Resolution 30/1 was a consensual resolution reached in October 2015, and the Government of Sri Lanka agreed to it. It was something of a watershed moment: before the United Nations and the international community, the Government of Sri Lanka, under a new President, made a series of solemn commitments on human rights in Sri Lanka, effectively in return for being brought in from the cold in diplomatic circles. The hon. Member for Ilford North (Wes Streeting) was there, as well as my hon. Friend the Member for Twickenham (Dr Mathias) and me.
We were all clear that the resolution did not go as far as the Tamil community wanted but that without consensus, there would have been no resolution at all. It was accepted with good grace that it was a compromise, but we were clear at the time and remain clear that as a compromise, it should be delivered in full, without equivocation and without backsliding, to answer the point made by the right hon. Member for Enfield North (Joan Ryan).

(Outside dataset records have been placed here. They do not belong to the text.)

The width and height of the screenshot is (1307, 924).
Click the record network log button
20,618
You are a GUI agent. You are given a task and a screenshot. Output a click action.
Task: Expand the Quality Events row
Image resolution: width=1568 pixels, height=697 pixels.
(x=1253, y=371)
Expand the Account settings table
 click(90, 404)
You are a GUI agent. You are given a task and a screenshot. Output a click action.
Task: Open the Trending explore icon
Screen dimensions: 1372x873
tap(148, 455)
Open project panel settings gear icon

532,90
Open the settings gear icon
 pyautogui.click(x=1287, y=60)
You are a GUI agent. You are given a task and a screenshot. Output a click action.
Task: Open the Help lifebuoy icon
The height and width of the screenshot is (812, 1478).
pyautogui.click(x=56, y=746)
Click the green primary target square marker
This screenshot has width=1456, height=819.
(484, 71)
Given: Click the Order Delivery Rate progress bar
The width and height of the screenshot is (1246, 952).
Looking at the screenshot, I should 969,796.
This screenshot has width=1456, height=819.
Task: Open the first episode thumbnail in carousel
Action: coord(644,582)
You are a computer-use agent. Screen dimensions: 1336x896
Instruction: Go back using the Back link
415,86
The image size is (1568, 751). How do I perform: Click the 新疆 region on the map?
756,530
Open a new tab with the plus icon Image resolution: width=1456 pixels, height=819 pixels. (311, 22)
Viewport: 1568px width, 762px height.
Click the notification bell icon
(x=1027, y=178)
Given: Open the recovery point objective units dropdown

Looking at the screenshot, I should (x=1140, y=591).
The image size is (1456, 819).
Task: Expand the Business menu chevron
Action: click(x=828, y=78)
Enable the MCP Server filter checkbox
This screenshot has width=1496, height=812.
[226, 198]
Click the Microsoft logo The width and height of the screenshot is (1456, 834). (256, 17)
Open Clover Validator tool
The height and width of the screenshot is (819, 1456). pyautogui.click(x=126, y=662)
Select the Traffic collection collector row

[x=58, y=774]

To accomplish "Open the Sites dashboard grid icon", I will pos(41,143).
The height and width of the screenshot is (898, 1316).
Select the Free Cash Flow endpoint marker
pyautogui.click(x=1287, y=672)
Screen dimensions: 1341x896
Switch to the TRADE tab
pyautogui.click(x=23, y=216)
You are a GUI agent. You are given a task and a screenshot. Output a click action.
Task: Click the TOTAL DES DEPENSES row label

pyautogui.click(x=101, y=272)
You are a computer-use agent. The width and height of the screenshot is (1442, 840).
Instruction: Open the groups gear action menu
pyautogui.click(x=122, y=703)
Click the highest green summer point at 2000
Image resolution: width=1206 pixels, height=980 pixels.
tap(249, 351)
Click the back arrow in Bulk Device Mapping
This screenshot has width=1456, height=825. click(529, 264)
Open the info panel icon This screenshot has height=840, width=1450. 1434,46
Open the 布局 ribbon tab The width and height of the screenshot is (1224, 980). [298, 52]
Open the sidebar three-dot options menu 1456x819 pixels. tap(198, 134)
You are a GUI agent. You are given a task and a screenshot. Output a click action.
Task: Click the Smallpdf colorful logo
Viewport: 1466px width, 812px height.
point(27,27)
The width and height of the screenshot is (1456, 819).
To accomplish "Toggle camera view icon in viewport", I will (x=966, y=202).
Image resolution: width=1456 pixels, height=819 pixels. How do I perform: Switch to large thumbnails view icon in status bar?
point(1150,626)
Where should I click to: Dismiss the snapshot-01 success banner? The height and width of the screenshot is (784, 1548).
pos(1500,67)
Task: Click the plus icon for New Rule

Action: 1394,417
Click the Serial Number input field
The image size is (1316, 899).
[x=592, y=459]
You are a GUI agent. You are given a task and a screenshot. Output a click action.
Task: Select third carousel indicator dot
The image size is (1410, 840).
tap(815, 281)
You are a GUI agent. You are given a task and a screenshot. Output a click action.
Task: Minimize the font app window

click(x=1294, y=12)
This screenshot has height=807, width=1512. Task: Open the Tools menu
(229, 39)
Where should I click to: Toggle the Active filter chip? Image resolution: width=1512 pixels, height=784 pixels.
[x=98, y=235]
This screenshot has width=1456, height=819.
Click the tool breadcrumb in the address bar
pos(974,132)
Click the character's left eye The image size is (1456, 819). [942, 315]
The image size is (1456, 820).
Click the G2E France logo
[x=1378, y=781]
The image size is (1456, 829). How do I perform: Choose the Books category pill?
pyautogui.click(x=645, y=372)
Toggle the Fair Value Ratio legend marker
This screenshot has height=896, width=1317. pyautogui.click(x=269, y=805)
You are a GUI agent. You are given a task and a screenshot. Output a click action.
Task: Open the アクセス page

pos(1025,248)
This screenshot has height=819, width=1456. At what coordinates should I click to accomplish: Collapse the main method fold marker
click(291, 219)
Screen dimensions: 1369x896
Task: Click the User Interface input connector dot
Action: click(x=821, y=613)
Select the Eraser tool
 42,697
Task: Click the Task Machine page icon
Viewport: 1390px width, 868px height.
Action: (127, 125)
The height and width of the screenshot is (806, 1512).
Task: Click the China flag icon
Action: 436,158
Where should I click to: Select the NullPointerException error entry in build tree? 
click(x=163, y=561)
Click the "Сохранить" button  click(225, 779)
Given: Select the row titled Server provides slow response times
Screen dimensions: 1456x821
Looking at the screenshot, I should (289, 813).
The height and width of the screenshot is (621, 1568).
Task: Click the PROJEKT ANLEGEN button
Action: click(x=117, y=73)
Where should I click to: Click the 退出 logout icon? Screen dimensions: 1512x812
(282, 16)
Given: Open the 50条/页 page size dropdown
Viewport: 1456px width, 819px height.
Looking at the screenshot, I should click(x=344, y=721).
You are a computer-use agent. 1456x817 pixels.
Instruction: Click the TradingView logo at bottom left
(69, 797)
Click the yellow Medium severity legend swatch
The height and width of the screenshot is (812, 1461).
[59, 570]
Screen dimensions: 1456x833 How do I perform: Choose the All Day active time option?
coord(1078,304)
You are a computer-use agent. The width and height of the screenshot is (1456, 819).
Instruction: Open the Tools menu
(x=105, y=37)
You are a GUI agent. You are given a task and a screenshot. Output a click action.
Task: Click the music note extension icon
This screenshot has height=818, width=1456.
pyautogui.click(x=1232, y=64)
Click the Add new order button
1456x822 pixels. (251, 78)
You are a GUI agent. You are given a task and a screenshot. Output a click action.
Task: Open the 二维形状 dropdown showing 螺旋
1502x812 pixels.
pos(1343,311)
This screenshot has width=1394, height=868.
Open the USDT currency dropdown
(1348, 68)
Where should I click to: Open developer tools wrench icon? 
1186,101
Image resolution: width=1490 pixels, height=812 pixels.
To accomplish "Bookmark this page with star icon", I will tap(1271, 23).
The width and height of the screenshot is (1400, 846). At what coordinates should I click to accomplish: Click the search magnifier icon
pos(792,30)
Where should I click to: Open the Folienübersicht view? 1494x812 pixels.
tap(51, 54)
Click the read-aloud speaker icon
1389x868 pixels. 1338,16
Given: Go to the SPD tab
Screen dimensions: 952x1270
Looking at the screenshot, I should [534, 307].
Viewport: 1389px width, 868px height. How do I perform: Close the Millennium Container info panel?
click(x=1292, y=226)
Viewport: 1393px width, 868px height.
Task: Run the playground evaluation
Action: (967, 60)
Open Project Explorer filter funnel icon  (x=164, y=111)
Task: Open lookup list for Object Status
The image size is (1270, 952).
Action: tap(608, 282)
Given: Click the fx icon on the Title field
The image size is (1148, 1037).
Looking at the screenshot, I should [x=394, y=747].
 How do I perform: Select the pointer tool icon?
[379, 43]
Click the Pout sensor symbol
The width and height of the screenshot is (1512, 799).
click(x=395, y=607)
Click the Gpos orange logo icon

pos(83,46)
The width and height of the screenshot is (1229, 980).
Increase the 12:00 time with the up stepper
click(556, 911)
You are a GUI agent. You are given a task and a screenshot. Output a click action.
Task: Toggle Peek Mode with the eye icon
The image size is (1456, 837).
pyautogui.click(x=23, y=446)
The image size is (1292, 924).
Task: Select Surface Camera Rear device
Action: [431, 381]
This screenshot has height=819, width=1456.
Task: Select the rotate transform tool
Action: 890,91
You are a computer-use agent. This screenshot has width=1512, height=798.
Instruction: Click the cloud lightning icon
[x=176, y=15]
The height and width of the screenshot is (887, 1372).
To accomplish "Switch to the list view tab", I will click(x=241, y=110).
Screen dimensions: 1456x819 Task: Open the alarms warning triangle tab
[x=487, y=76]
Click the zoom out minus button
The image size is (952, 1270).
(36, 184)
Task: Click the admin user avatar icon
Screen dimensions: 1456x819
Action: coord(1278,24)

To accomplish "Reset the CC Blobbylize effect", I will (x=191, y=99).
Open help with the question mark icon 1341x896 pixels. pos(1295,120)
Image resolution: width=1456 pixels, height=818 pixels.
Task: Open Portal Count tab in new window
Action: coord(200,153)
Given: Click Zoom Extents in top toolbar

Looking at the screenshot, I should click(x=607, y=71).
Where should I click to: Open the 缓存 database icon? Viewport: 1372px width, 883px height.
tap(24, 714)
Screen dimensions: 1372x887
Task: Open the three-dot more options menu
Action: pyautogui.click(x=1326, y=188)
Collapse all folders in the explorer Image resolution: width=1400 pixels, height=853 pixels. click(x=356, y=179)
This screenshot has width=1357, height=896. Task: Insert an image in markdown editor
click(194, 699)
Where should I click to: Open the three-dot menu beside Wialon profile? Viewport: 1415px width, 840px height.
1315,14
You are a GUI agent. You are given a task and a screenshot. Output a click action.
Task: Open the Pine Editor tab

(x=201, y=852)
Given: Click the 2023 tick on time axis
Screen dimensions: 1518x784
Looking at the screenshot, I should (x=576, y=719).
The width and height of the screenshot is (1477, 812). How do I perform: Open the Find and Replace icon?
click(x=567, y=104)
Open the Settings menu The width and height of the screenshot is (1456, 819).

Ahead of the June session of the Human Rights Council, our all-party parliamentary group produced a report, which I hope was fair and balanced, on the progress against the various clauses in resolution 30/1. We acknowledged that progress had been made on the return of land seized by the military and on the ratification of the international convention for the protection of all persons from enforced disappearance, albeit at the last minute before the session in Geneva.
On that point, does the hon. Gentleman share my concern that failed asylum seekers returned to Sri Lanka since the election of the new Government in January 2015 have reportedly been tortured, and that that continues? Information from Freedom from Torture indicates that we must keep pursuing the Government of Sri Lanka.
The reports by Freedom from Torture, whose No. 1 referral group is Tamils in Sri Lanka, are shocking. I know that the Government of Sri Lanka dispute what Freedom from Torture says, but even if we do not necessarily consider that, we must consider the recent report by the UN special rapporteur on torture, which was critical of how the Sri Lankan Government handle torture and the fact that the impunity of the security services allows it to continue. I hope that the UN special rapporteur’s report will be considered at this session.
Our stance is one of assistance to President Sirisena, because he needs some countervailing pressure; it is only with that pressure that he can say to some of the forces pitted against these changes that he and Sri Lanka need to do something.
I entirely agree. The last pronouncement made on the issue by my right hon. Friend the Member for East Devon (Sir Hugo Swire), when he held the ministerial brief that my hon. Friend the Member for Reading West now holds, was that Sri Lanka had not yet met its commitments to the international community. Not only does that remain the case, but we are concerned that the Sri Lankan Government have demonstrated a clear intention to defy their commitments to the international community. That cannot be allowed to happen.